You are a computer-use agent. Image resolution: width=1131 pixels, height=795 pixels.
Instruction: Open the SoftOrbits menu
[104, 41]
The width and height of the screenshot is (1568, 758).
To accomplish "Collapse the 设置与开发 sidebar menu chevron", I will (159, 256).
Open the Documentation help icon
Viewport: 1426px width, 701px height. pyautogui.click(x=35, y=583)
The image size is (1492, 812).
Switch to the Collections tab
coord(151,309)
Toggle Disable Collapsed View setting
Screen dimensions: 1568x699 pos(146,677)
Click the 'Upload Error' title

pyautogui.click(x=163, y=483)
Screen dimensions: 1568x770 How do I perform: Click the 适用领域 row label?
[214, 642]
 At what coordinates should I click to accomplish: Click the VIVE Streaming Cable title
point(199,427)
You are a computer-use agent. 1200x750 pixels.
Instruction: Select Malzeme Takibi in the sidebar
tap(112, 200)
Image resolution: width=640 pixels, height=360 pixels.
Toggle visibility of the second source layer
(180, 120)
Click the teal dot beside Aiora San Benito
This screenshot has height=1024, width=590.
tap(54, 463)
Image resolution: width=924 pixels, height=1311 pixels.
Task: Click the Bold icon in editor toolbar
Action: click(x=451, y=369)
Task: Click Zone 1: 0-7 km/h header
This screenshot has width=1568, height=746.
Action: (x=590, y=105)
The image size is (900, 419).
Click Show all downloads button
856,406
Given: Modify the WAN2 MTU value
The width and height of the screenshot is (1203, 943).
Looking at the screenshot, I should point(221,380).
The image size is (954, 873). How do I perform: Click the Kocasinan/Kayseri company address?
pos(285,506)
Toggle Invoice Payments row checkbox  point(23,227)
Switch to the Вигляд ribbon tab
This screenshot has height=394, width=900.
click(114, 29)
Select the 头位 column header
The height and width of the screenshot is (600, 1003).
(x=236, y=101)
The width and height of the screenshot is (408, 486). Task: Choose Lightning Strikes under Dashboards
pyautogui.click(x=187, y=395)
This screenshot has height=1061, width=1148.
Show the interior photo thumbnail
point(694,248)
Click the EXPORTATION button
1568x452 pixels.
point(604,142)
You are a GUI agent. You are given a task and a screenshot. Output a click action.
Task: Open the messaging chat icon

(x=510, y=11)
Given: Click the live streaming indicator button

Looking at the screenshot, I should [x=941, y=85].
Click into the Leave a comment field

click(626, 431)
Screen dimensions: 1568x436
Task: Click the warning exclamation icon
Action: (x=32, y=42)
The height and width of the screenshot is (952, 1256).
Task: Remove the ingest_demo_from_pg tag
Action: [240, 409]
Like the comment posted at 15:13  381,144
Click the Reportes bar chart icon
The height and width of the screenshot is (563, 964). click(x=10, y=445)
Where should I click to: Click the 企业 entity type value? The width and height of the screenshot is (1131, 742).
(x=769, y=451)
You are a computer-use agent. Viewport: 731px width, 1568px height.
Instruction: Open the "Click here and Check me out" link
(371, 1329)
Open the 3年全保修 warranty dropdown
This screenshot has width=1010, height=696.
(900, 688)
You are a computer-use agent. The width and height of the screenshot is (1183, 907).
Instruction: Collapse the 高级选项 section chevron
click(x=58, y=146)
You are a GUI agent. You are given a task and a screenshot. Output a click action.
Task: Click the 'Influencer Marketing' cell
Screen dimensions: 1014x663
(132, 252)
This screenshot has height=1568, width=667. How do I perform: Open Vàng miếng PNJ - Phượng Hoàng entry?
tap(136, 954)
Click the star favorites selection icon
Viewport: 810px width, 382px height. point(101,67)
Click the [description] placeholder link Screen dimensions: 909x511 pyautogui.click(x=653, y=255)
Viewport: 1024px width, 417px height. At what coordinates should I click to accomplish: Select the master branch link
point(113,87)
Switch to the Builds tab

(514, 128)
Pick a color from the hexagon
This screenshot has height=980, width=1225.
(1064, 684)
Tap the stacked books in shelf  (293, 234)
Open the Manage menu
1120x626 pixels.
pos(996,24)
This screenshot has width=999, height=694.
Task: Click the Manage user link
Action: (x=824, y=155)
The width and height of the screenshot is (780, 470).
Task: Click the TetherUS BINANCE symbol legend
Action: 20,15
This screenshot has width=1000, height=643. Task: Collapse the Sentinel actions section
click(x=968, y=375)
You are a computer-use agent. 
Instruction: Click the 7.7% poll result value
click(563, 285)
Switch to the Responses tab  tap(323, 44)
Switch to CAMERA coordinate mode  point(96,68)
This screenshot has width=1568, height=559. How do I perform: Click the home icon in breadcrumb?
________
- Work order -
Every entry must come back exactly as written above.

- Task result -
You are a computer-use agent. Image resolution: width=1131 pixels, height=795 pixels.
Instruction: Open the SoftOrbits menu
[104, 41]
The width and height of the screenshot is (1568, 758).
To accomplish "Collapse the 设置与开发 sidebar menu chevron", I will (159, 256).
Open the Documentation help icon
Viewport: 1426px width, 701px height. pyautogui.click(x=35, y=583)
The image size is (1492, 812).
Switch to the Collections tab
coord(151,309)
Toggle Disable Collapsed View setting
Screen dimensions: 1568x699 pos(146,677)
Click the 'Upload Error' title

pyautogui.click(x=163, y=483)
Screen dimensions: 1568x770 How do I perform: Click the 适用领域 row label?
[214, 642]
 At what coordinates should I click to accomplish: Click the VIVE Streaming Cable title
point(199,427)
You are a computer-use agent. 1200x750 pixels.
Instruction: Select Malzeme Takibi in the sidebar
tap(112, 200)
Image resolution: width=640 pixels, height=360 pixels.
Toggle visibility of the second source layer
(180, 120)
Click the teal dot beside Aiora San Benito
This screenshot has height=1024, width=590.
tap(54, 463)
Image resolution: width=924 pixels, height=1311 pixels.
Task: Click the Bold icon in editor toolbar
Action: click(x=451, y=369)
Task: Click Zone 1: 0-7 km/h header
This screenshot has width=1568, height=746.
Action: (x=590, y=105)
The image size is (900, 419).
Click Show all downloads button
856,406
Given: Modify the WAN2 MTU value
The width and height of the screenshot is (1203, 943).
Looking at the screenshot, I should point(221,380).
The image size is (954, 873). How do I perform: Click the Kocasinan/Kayseri company address?
pos(285,506)
Toggle Invoice Payments row checkbox  point(23,227)
Switch to the Вигляд ribbon tab
This screenshot has height=394, width=900.
click(114, 29)
Select the 头位 column header
The height and width of the screenshot is (600, 1003).
(x=236, y=101)
The width and height of the screenshot is (408, 486). Task: Choose Lightning Strikes under Dashboards
pyautogui.click(x=187, y=395)
This screenshot has height=1061, width=1148.
Show the interior photo thumbnail
point(694,248)
Click the EXPORTATION button
1568x452 pixels.
point(604,142)
You are a GUI agent. You are given a task and a screenshot. Output a click action.
Task: Open the messaging chat icon

(x=510, y=11)
Given: Click the live streaming indicator button

Looking at the screenshot, I should [x=941, y=85].
Click into the Leave a comment field

click(626, 431)
Screen dimensions: 1568x436
Task: Click the warning exclamation icon
Action: (x=32, y=42)
The height and width of the screenshot is (952, 1256).
Task: Remove the ingest_demo_from_pg tag
Action: [240, 409]
Like the comment posted at 15:13  381,144
Click the Reportes bar chart icon
The height and width of the screenshot is (563, 964). click(x=10, y=445)
Where should I click to: Click the 企业 entity type value? The width and height of the screenshot is (1131, 742).
(x=769, y=451)
You are a computer-use agent. Viewport: 731px width, 1568px height.
Instruction: Open the "Click here and Check me out" link
(371, 1329)
Open the 3年全保修 warranty dropdown
This screenshot has width=1010, height=696.
(900, 688)
You are a computer-use agent. The width and height of the screenshot is (1183, 907).
Instruction: Collapse the 高级选项 section chevron
click(x=58, y=146)
You are a GUI agent. You are given a task and a screenshot. Output a click action.
Task: Click the 'Influencer Marketing' cell
Screen dimensions: 1014x663
(132, 252)
This screenshot has height=1568, width=667. How do I perform: Open Vàng miếng PNJ - Phượng Hoàng entry?
tap(136, 954)
Click the star favorites selection icon
Viewport: 810px width, 382px height. point(101,67)
Click the [description] placeholder link Screen dimensions: 909x511 pyautogui.click(x=653, y=255)
Viewport: 1024px width, 417px height. At what coordinates should I click to accomplish: Select the master branch link
point(113,87)
Switch to the Builds tab

(514, 128)
Pick a color from the hexagon
This screenshot has height=980, width=1225.
(1064, 684)
Tap the stacked books in shelf  (293, 234)
Open the Manage menu
1120x626 pixels.
pos(996,24)
This screenshot has width=999, height=694.
Task: Click the Manage user link
Action: (x=824, y=155)
The width and height of the screenshot is (780, 470).
Task: Click the TetherUS BINANCE symbol legend
Action: 20,15
This screenshot has width=1000, height=643. Task: Collapse the Sentinel actions section
click(x=968, y=375)
You are a computer-use agent. 
Instruction: Click the 7.7% poll result value
click(563, 285)
Switch to the Responses tab  tap(323, 44)
Switch to CAMERA coordinate mode  point(96,68)
This screenshot has width=1568, height=559. How do I perform: Click the home icon in breadcrumb?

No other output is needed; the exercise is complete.